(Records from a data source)
◆ ◆ ◆
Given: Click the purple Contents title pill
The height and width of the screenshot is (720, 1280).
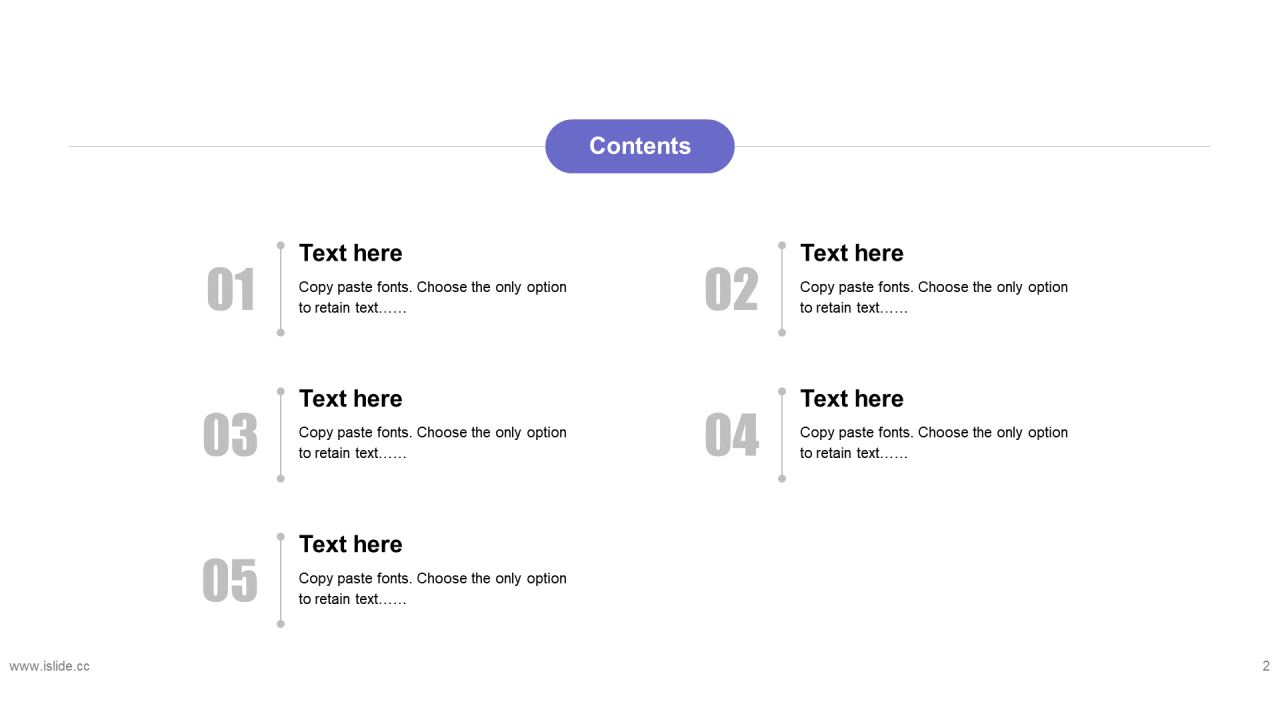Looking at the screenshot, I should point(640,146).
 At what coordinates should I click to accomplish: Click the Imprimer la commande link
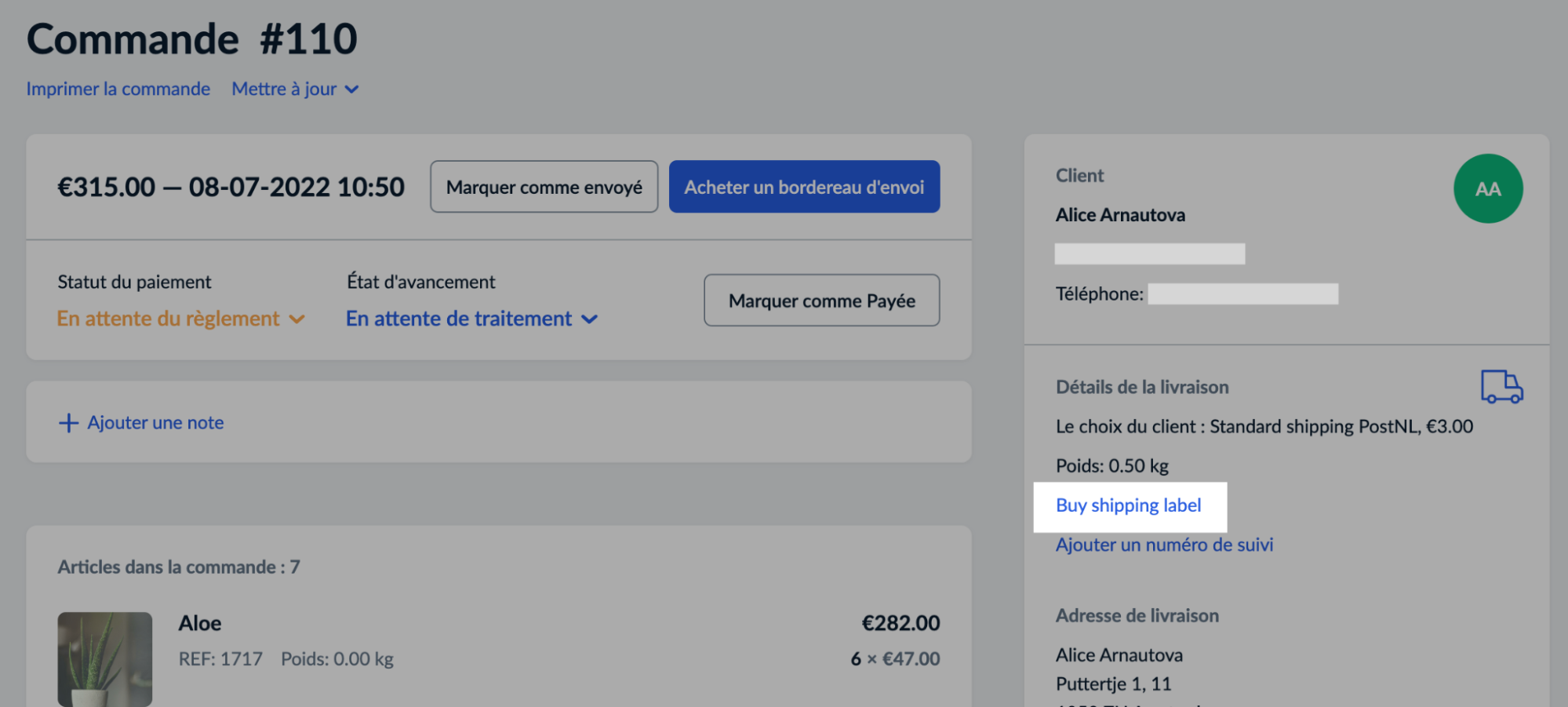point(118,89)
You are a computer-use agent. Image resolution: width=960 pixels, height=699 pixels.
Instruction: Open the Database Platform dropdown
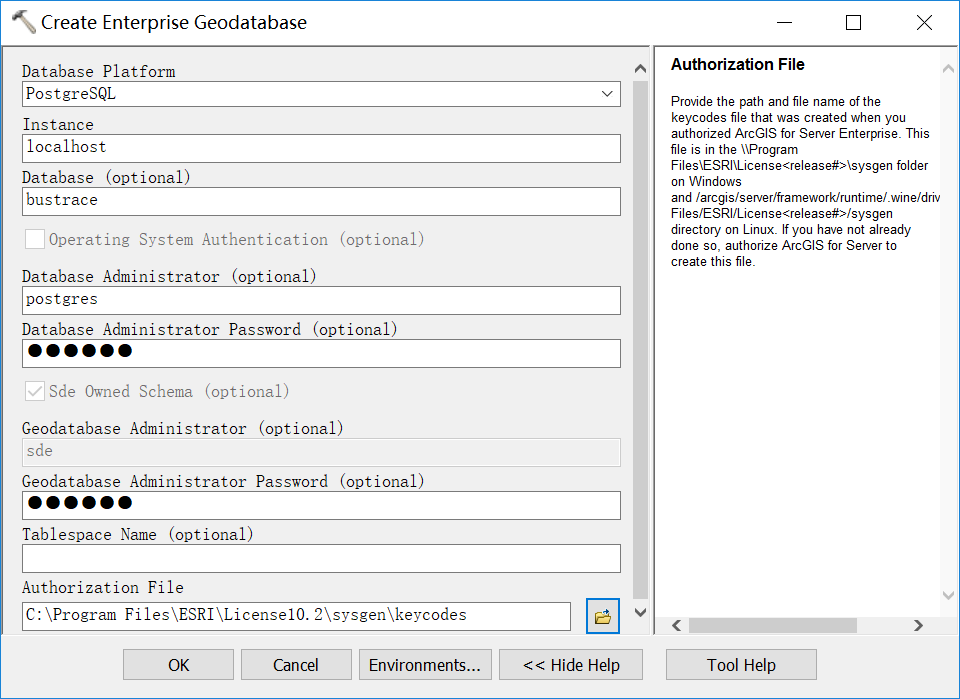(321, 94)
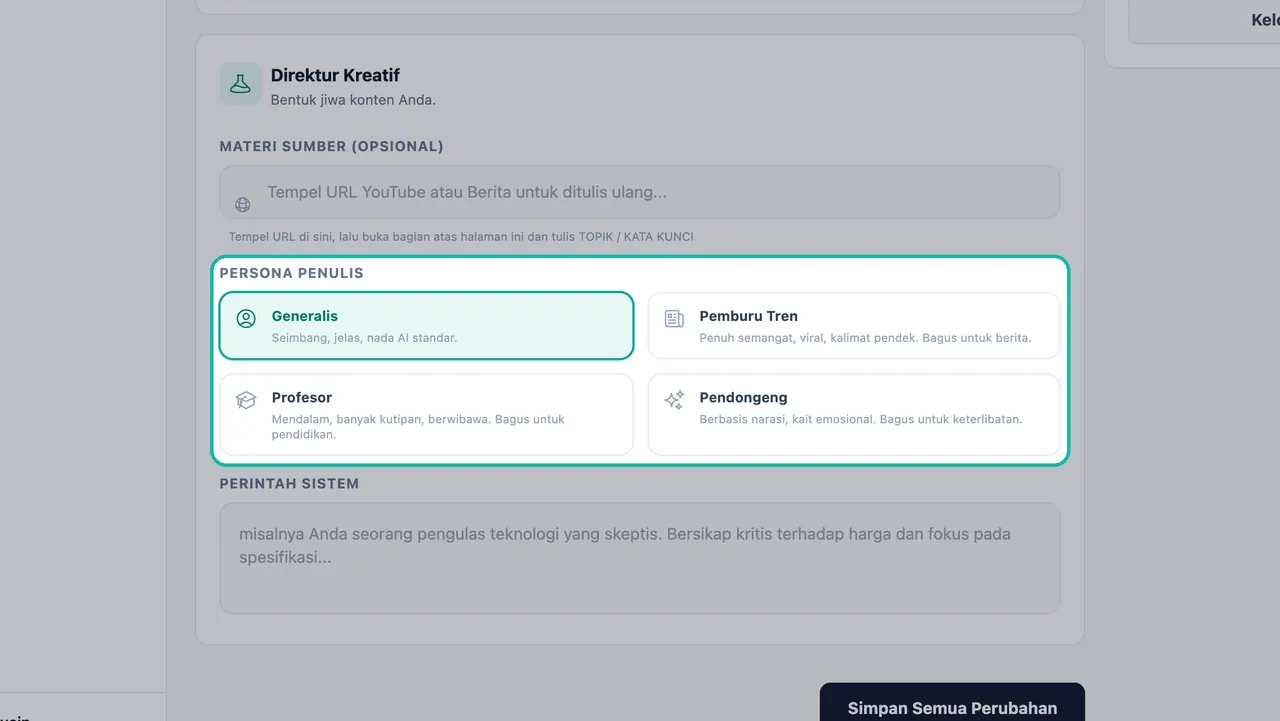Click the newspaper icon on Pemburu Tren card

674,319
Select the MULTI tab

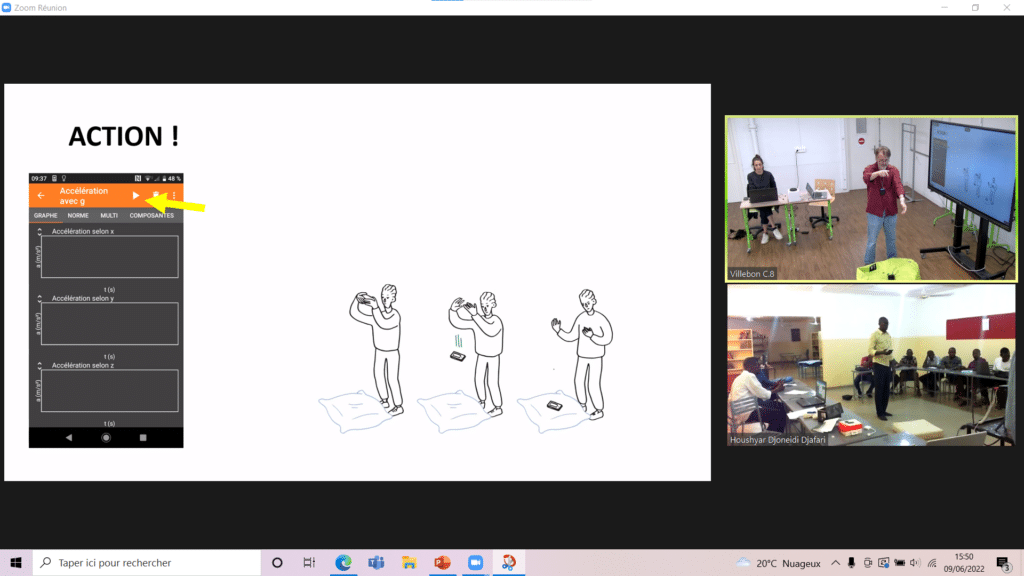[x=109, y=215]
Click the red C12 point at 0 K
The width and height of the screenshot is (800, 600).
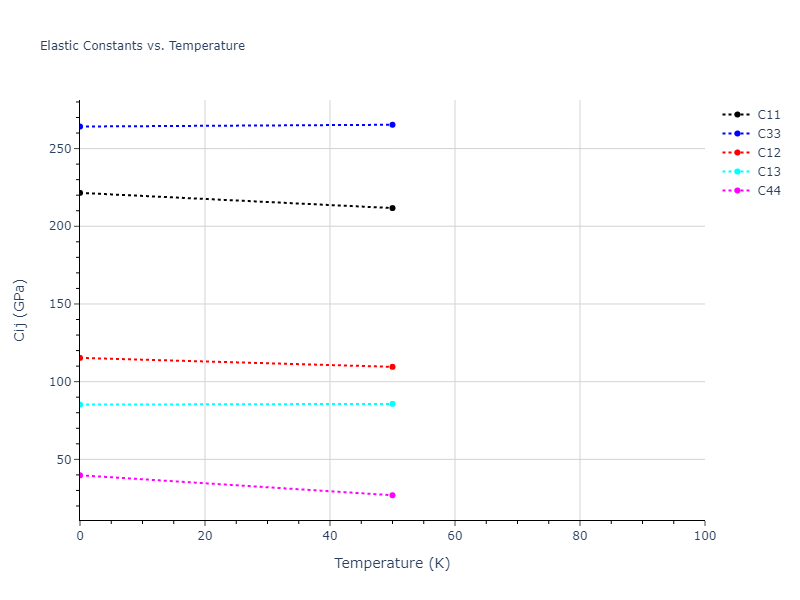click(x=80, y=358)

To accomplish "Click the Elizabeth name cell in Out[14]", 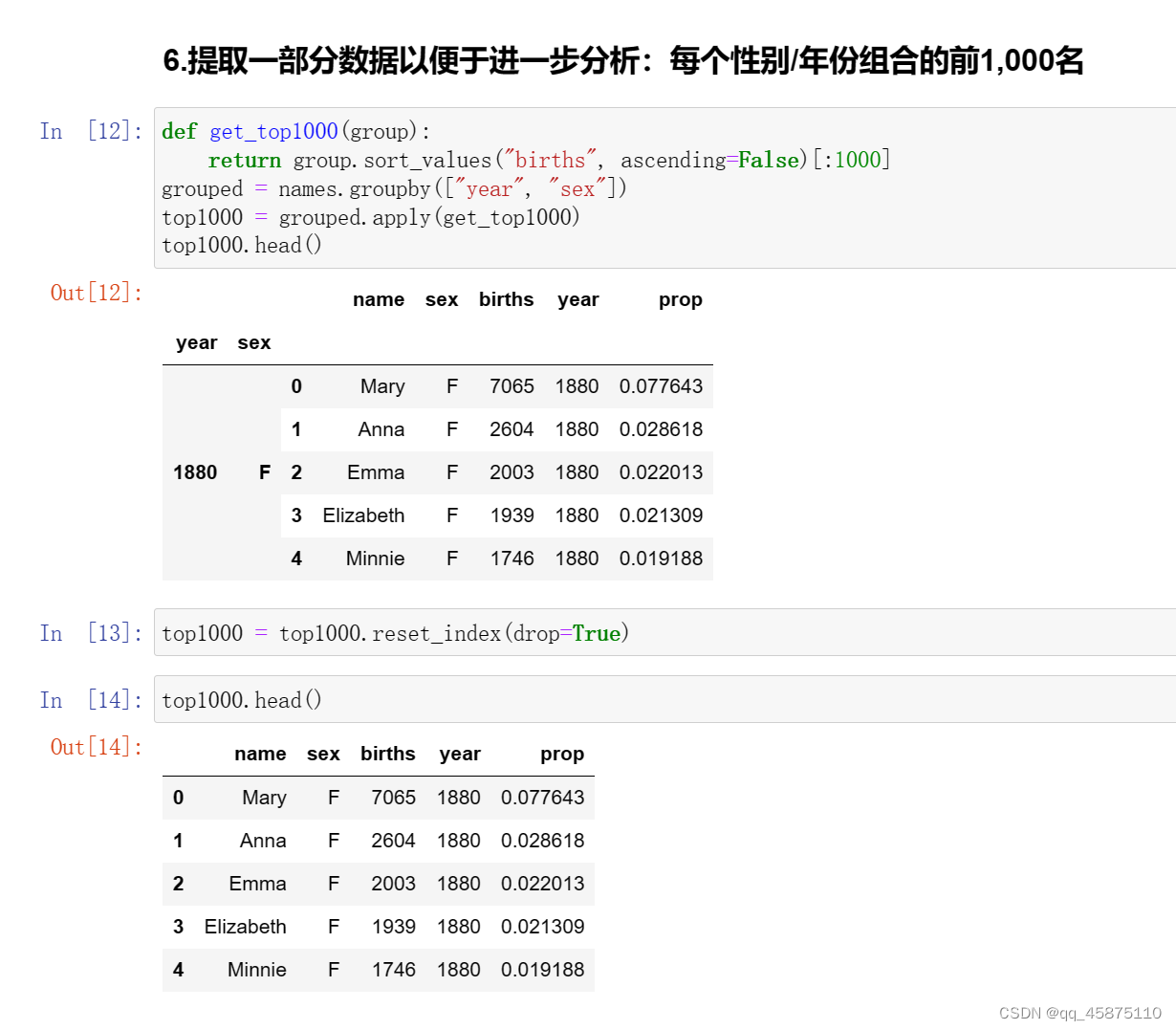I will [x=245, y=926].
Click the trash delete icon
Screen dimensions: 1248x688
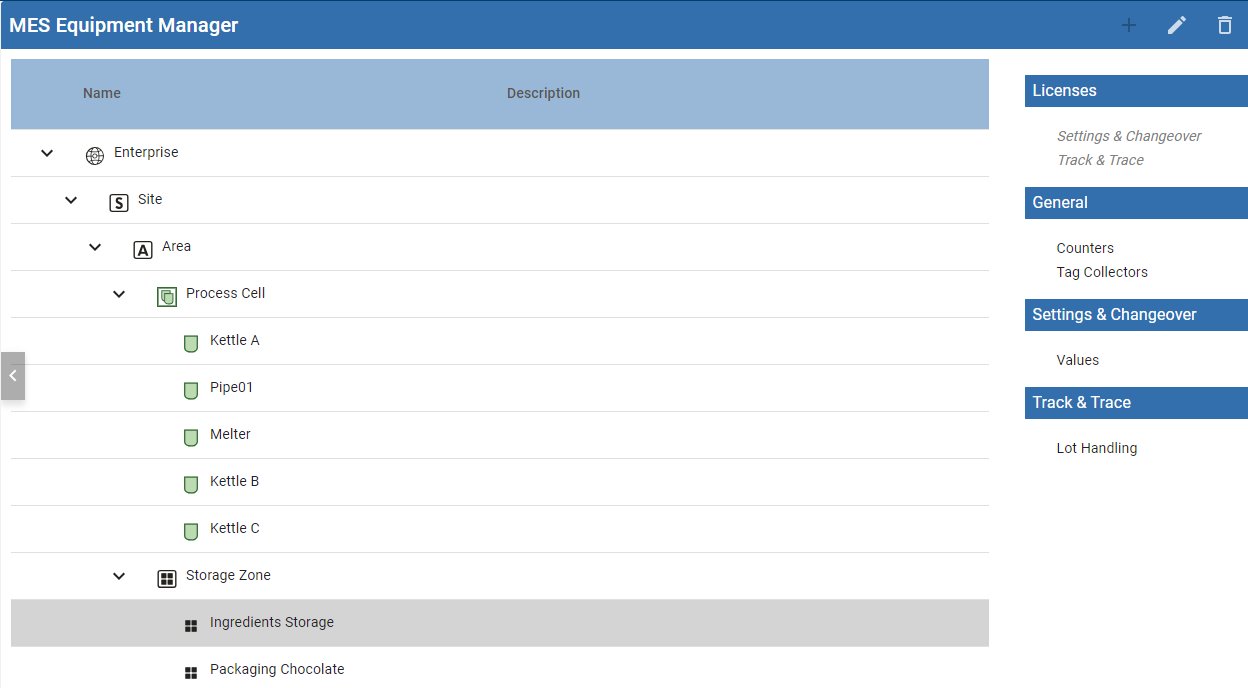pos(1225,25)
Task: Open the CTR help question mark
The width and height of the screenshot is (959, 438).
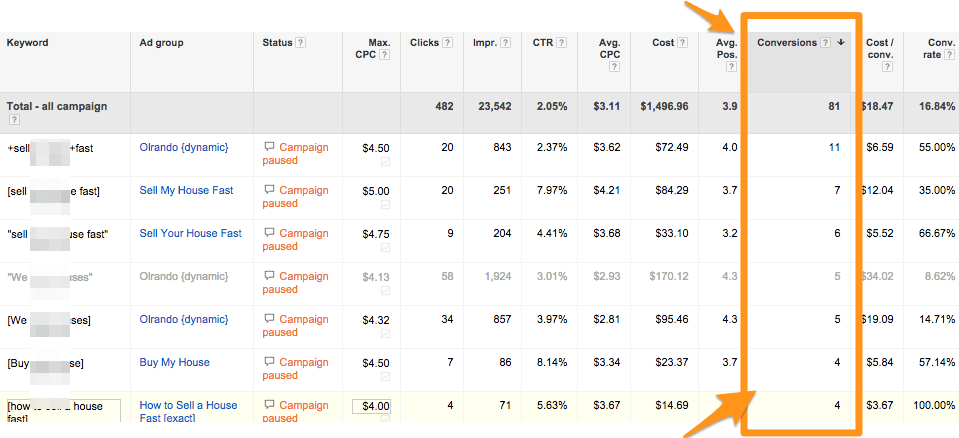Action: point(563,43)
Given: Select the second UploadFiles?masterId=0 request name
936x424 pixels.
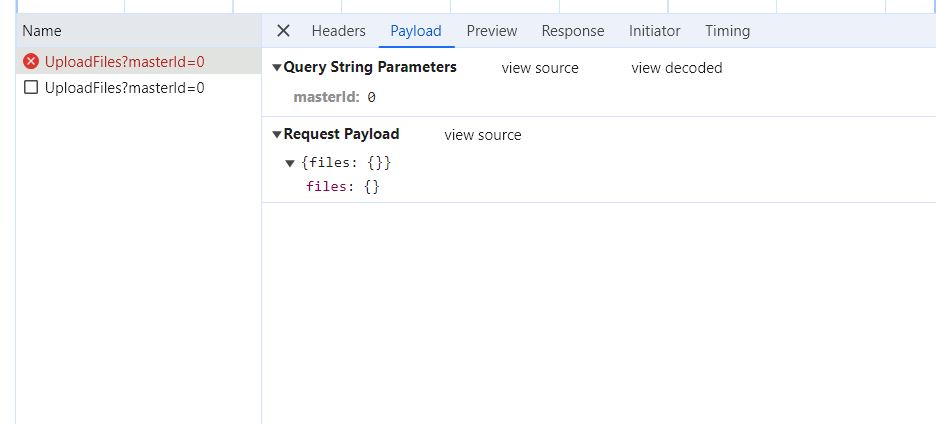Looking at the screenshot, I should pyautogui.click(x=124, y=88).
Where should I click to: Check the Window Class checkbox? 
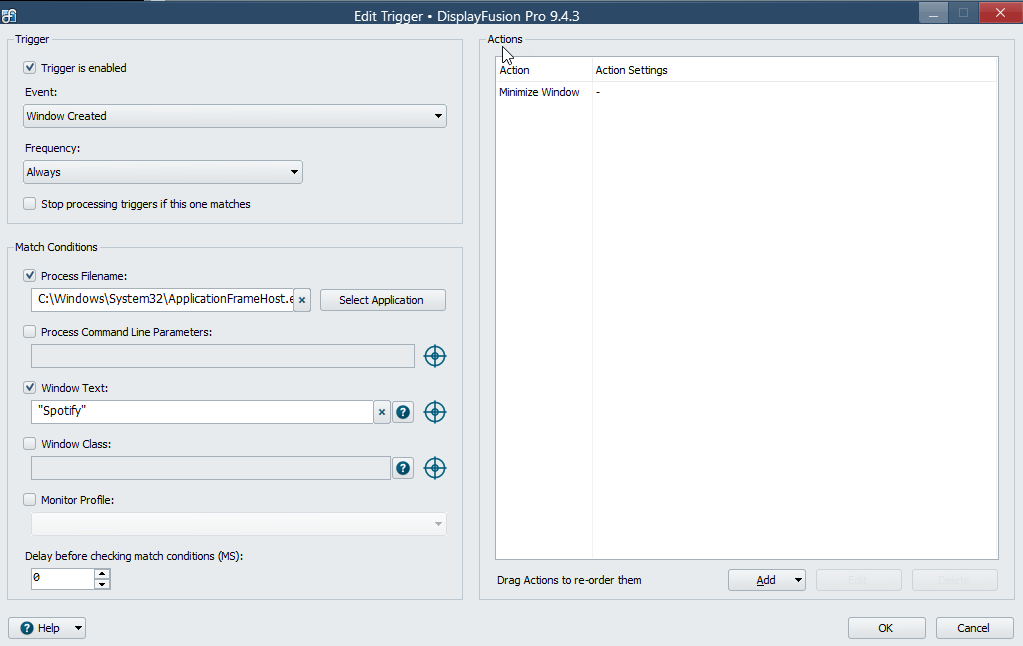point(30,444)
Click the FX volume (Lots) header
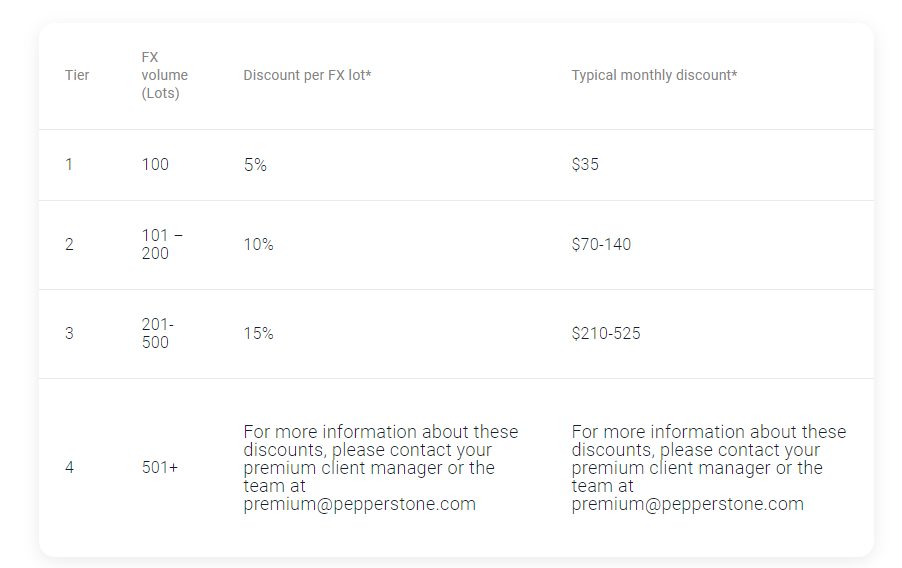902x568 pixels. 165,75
◆ ◆ ◆
ACTIVITY:
In the entries above, identify every line with the word "Given". Copy those lines.

EXERCISE RESULT:
Given: Click the purple Contents title pill
Given: Select the second UploadFiles?masterId=0 request name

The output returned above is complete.